- Harfler henüz zihnimizde kelimeler oluşturduğunda bile sağaltmak, sanki iyileştirip dönüştürmek için kaynar durur. Ne zaman ki yazar kelimeleri yan yana getirip anlamlı cümleler oluşturur ve ne zaman okur o cümleleri kendi ruhunun donmuş, kan tutmuş ya da pörsümüş yerlerine bastırır, terapi başlamış olur.

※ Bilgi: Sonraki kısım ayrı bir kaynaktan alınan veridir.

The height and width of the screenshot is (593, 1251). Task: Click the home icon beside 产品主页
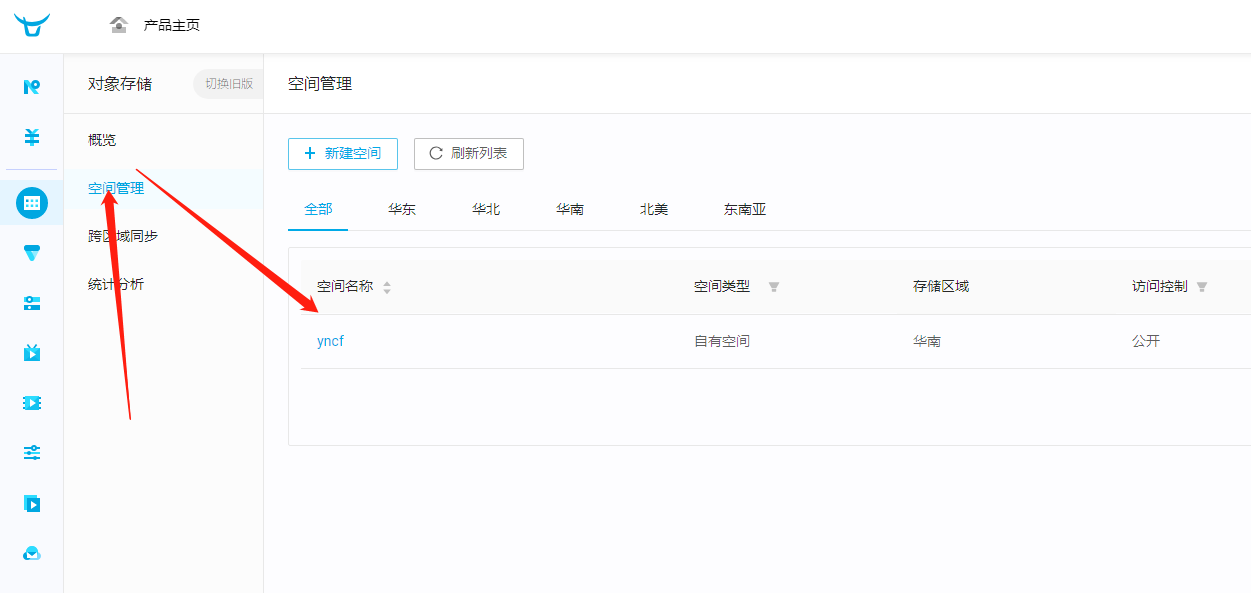coord(119,25)
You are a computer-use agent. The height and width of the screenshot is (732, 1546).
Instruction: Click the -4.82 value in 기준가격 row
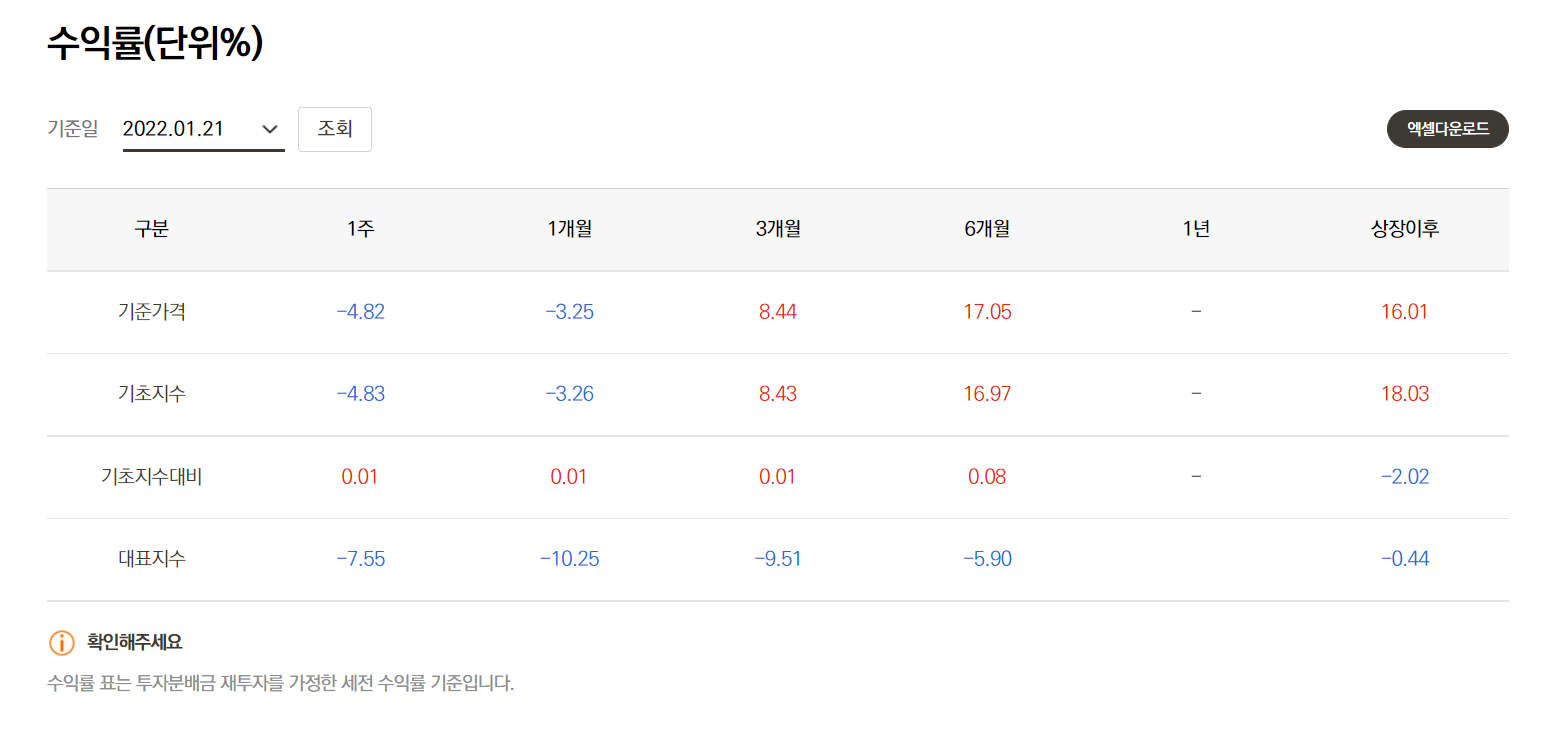coord(360,311)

Kafka' nın böcek örneğiyle kendi ruhunu bir nar gibi yarması, Goethe'nin Werther'i intihar ettirerek kendi intiharını engellemesi, Schopenhauer'in klasik metinler okuyarak sakinleşmesi, Kur'an'ın İnşirah, Felak, Nas gibi muavvizeteyn yani sığınma sûrelerine sahip olması, Tolstoy'un Anna Karenina'yı trenin önüne atıp ruhsal rahatlama gerçekleştirmesi, Dostoyevski'nin içindeki kötümser duyguları Raskalnikof karakteriyle baltalaması harflerin, kelimelerin, cümlelerin ve dolayısıyla kitapların ne muazzam birer sağaltıcı olduğunun ispatıdır.
Şöyle diyor Ahmet Sarı, bu nefis kitabında: "Dilin ister şifâhi olsun, isterse de yazılı olsun insana dokunduğu, insana tesir ettiği bilinmektedir. Dilin insanı dönüştürdüğü fikri reddedilemez. Yazının çıktığı kaynak nasıl bir ruh taşıyorsa, yazının varacağı uğrak yeri de bir ruh olacaktır. İşte bu yüzden yazı ve söz yürekten yüreğe vararak canlılık bulur."